Freitag, 4. Januar 2013
Aus der Rubrik „Attraktive Männer in Berlin“ Folge 88: Der Familienvater
Das Leben des hippen Berliner Mannes scheint auf den ersten Blick höchst individuell. Er arbeitet – ganz anders als sein Vater - vornehmlich im Medien-, Design- oder Kunstbereich, wohnt in einer spärlich aber geschmackvoll eingerichteten Altbauwohnung und kleidet sich in coolen bis sportlichen Designermarken – meilenweit entfernt von Bürojob, Reihenhaus und grauen Anzügen.

Mit Ende dreißig bekommt der Berliner Mann Kinder, deren Vornamen vom Großvater stammen oder auf A enden, kauft sich eine Eigentumswohnung und geht immer seltener aus. Man war ja schließlich so viele Jahre unterwegs in Bars und Clubs, das reicht jetzt aber, die Bands sind ja auch nicht mehr das, was sie mal waren, und nun, wo die Kinder da sind, kann man ja auch heiraten - die perfekte Beziehung gibt es halt nicht.

Einige zufriedene Jahre später, wenn die Kinder in der Schule sind und der Job gut läuft, spürt der Berliner Mann eine nervöse Unruhe. Plötzlich fallen ihm auf der Straße junge Frauen mit blonden Pferdeschwänzen und taufrischem Lächeln auf. Er fragt seine alten Freunde, ob sie nicht doch mal wieder einen draufmachen wollen, und wundert sich am nächsten Morgen, wenn er nach der Weihnachtsfeier mit der Auszubildenden im Büro gevögelt hat, denn daran ist so gar nichts individuell.

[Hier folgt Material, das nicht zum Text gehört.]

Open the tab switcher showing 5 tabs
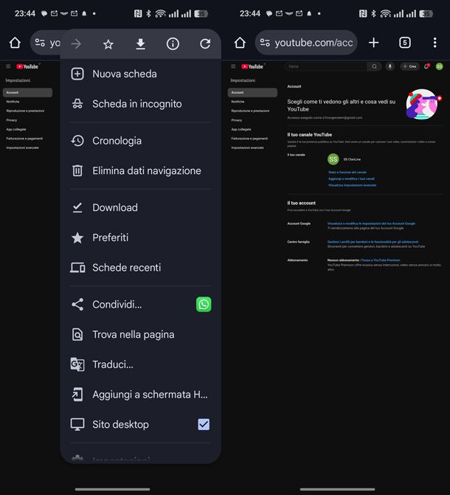The image size is (450, 495). (404, 43)
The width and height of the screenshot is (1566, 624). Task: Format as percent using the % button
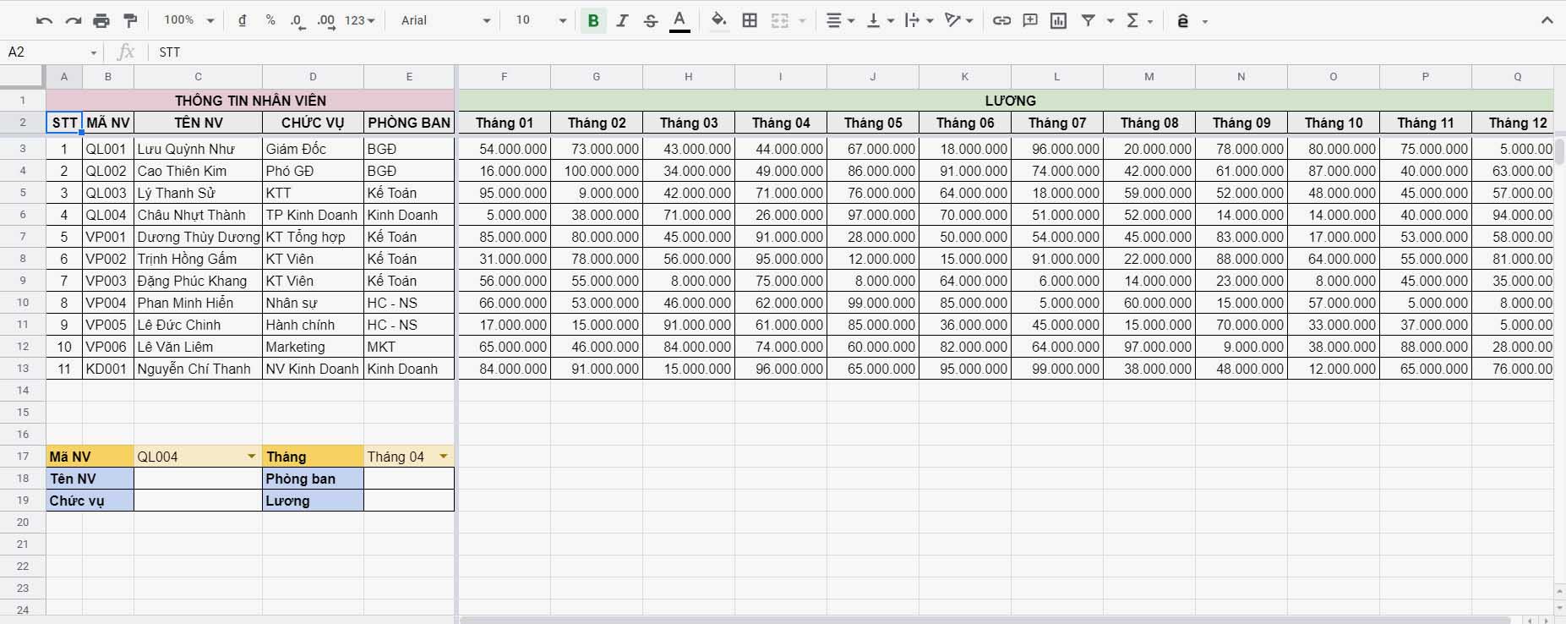pos(270,20)
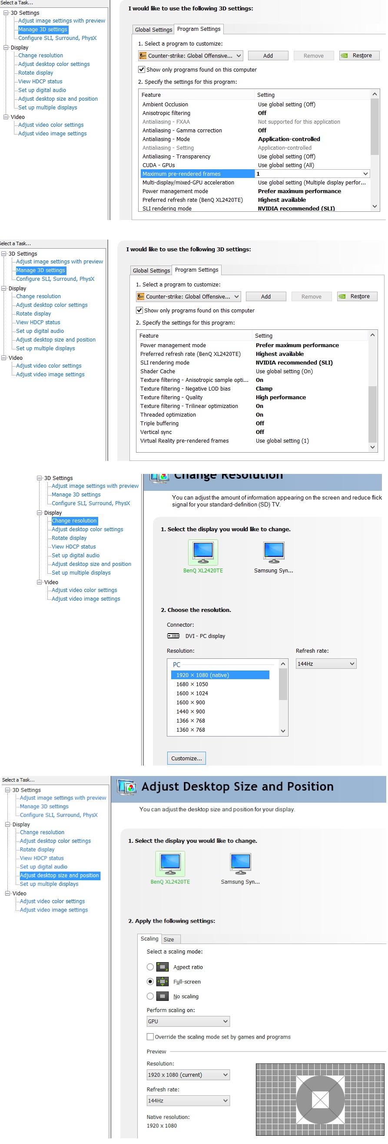Tick Override the scaling mode checkbox
The width and height of the screenshot is (388, 1144).
pyautogui.click(x=150, y=1037)
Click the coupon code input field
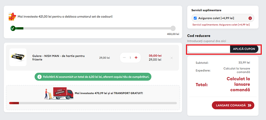 pos(209,49)
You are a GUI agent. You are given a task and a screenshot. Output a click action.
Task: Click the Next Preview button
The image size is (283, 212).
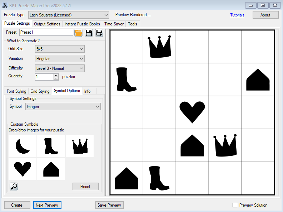(x=48, y=205)
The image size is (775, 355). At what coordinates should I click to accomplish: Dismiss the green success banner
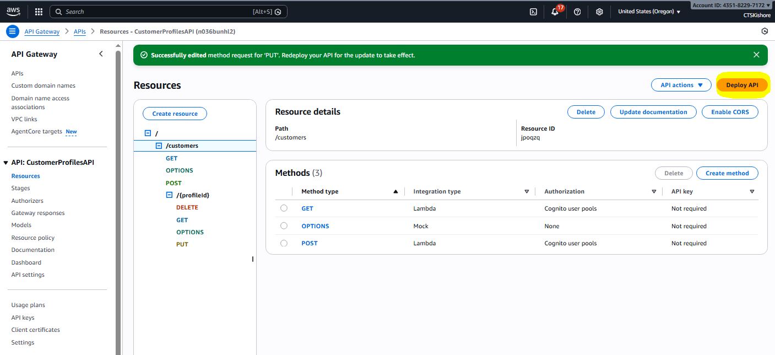click(756, 55)
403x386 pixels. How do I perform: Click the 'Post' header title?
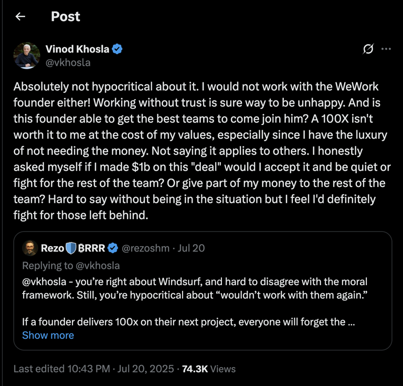click(66, 16)
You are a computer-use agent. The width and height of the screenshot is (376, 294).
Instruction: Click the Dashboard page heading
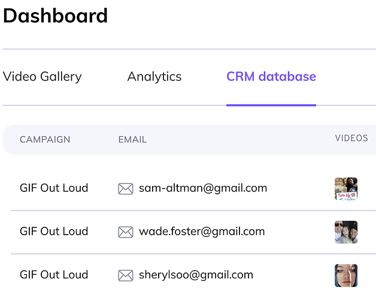56,16
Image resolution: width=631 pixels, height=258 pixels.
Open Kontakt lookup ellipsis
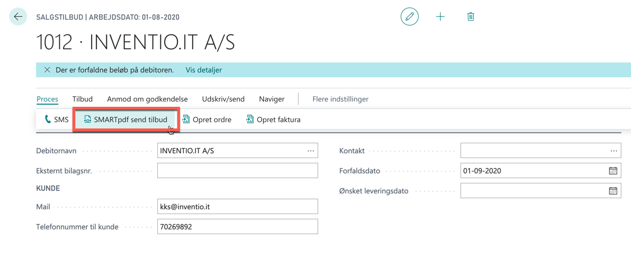tap(614, 150)
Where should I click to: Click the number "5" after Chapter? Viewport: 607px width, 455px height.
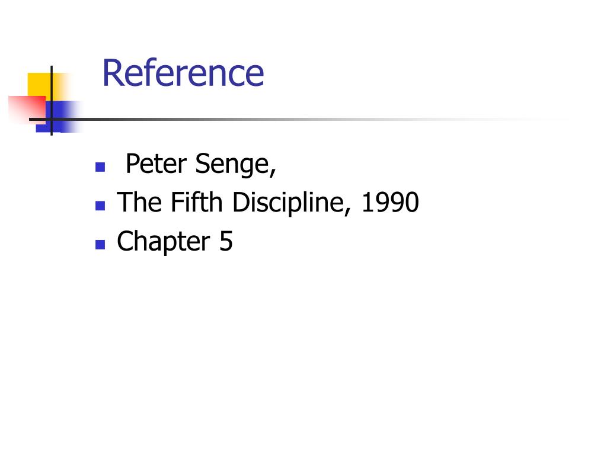[226, 242]
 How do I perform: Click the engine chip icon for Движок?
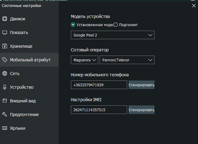5,19
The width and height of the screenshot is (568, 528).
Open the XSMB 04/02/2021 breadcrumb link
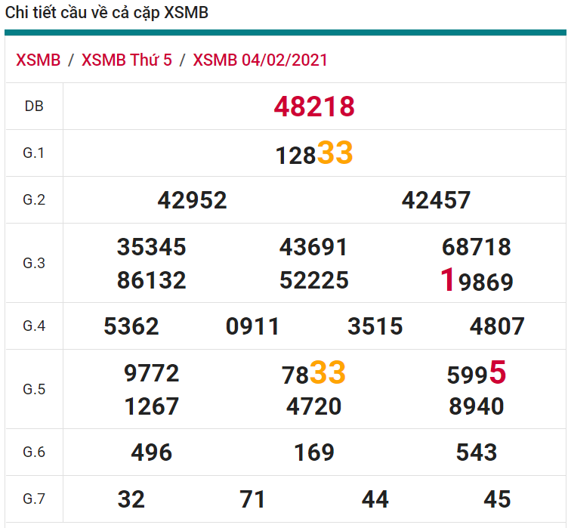(x=261, y=60)
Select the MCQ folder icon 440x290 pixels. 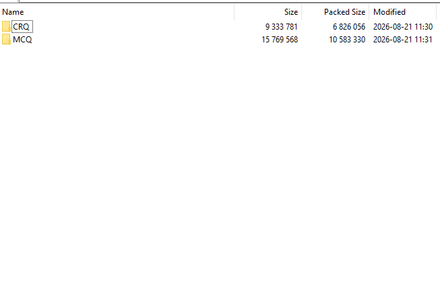point(6,40)
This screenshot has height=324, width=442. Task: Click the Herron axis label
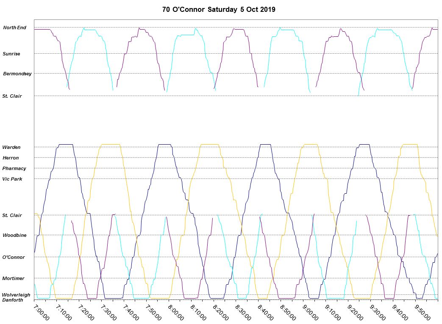tap(11, 158)
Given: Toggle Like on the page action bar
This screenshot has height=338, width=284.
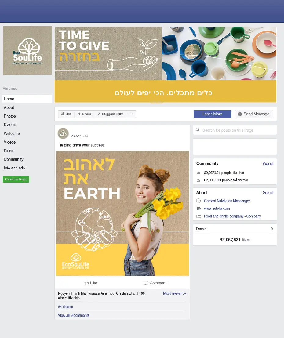Looking at the screenshot, I should coord(66,114).
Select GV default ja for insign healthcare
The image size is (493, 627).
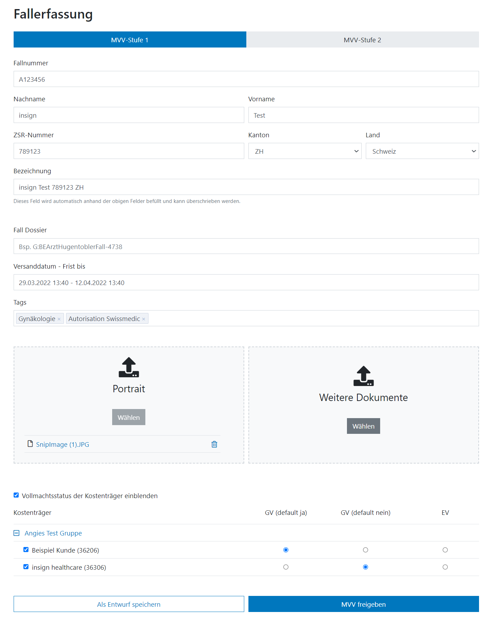click(x=286, y=567)
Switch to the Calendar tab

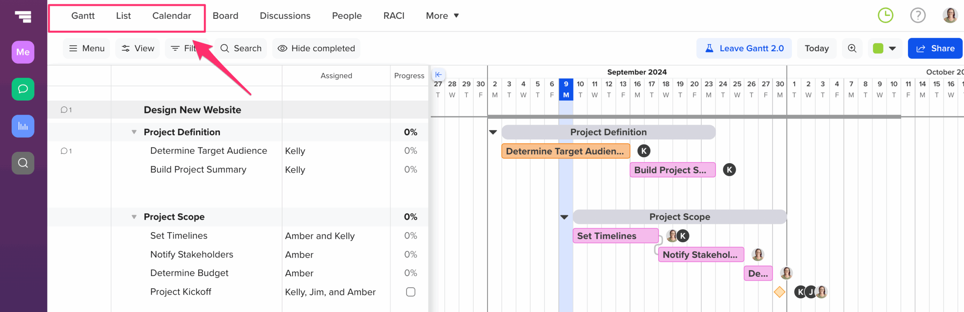171,15
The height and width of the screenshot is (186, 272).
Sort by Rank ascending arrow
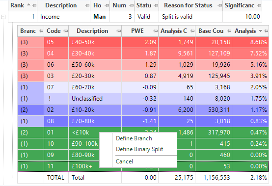tap(29, 5)
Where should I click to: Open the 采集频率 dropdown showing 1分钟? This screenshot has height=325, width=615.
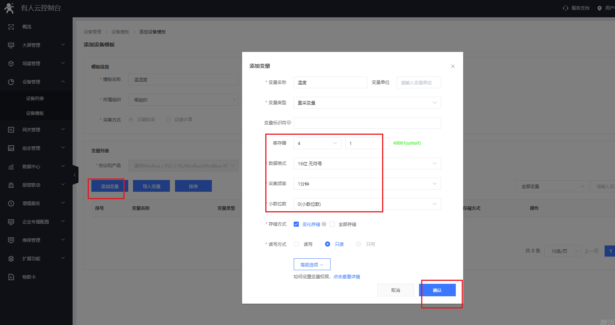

Dabei geht es ihm wie Johnny Depp und fast allen anderen Männern. Es ist es eine jahrhundertealte Geschichte, mit anderem Setdesign, anderen Klamotten und den immer gleichen Gefühlen. Wie auch der englische Dichter Steven Patrick Morrissey früh erkannte: „The story is old, I know, but it goes on“.